FDIC's Forum on Mortgage Lending for
Low-and-Moderate-Income Households


PREPARED REMARKS FOR
BRIAN MONTGOMERY, FHA COMMISSIONER
WASHINGTON, DC
TUESDAY, JULY 08, 2008

Thank you, Sandra (Thompson, Director of the Division of Supervision and Consumer Protection, FDIC). Greetings to my fellow panelists.

Good morning, ladies and gentlemen.

It is tough to follow a speech by the Fed Chair. I appreciate his remarks. He made me think of an earlier chair speaking in different circumstances.
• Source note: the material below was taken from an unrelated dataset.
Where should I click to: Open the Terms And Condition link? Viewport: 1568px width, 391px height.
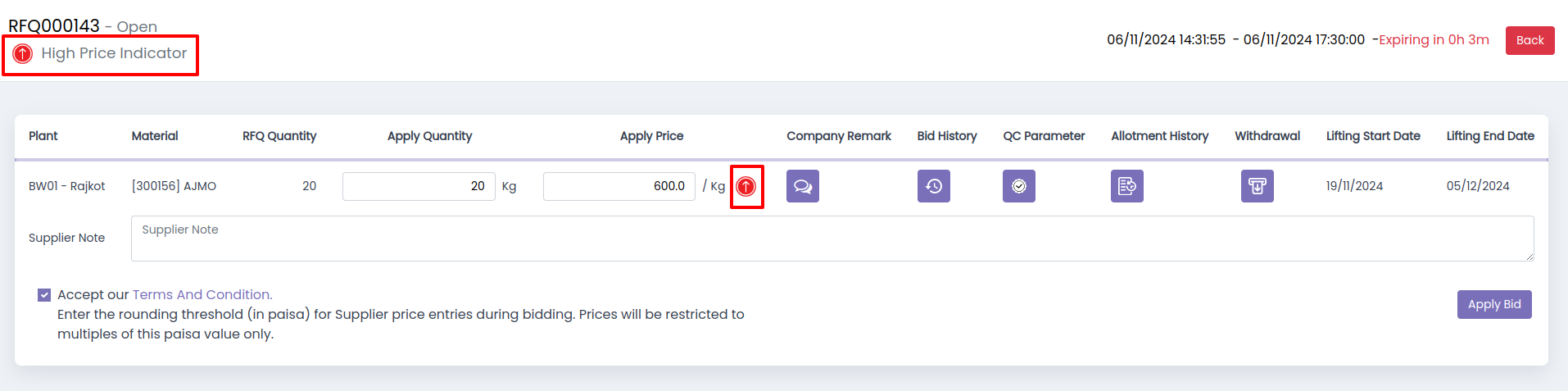click(202, 294)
History tells us that fifty-five years ago, Fed Chair William Martin spoke to a packed audience at the Detroit Economic Club. His topic was the transition to free markets after the Second World War. He spoke of the demands of the war and the difficulties of transition to a peacetime economy. And one of the more recent changes had been the withdrawal by the Fed of fixed prices in the Government bond market. Chairman Martin argued this was a good thing, because fixed prices ran counter to the strengths of the economy and did not reflect human choices and free markets. He said that the maximum benefit to consumers, the country, and the economy came from allowing costs to reflect realities, to allow the proper function of the "price mechanism."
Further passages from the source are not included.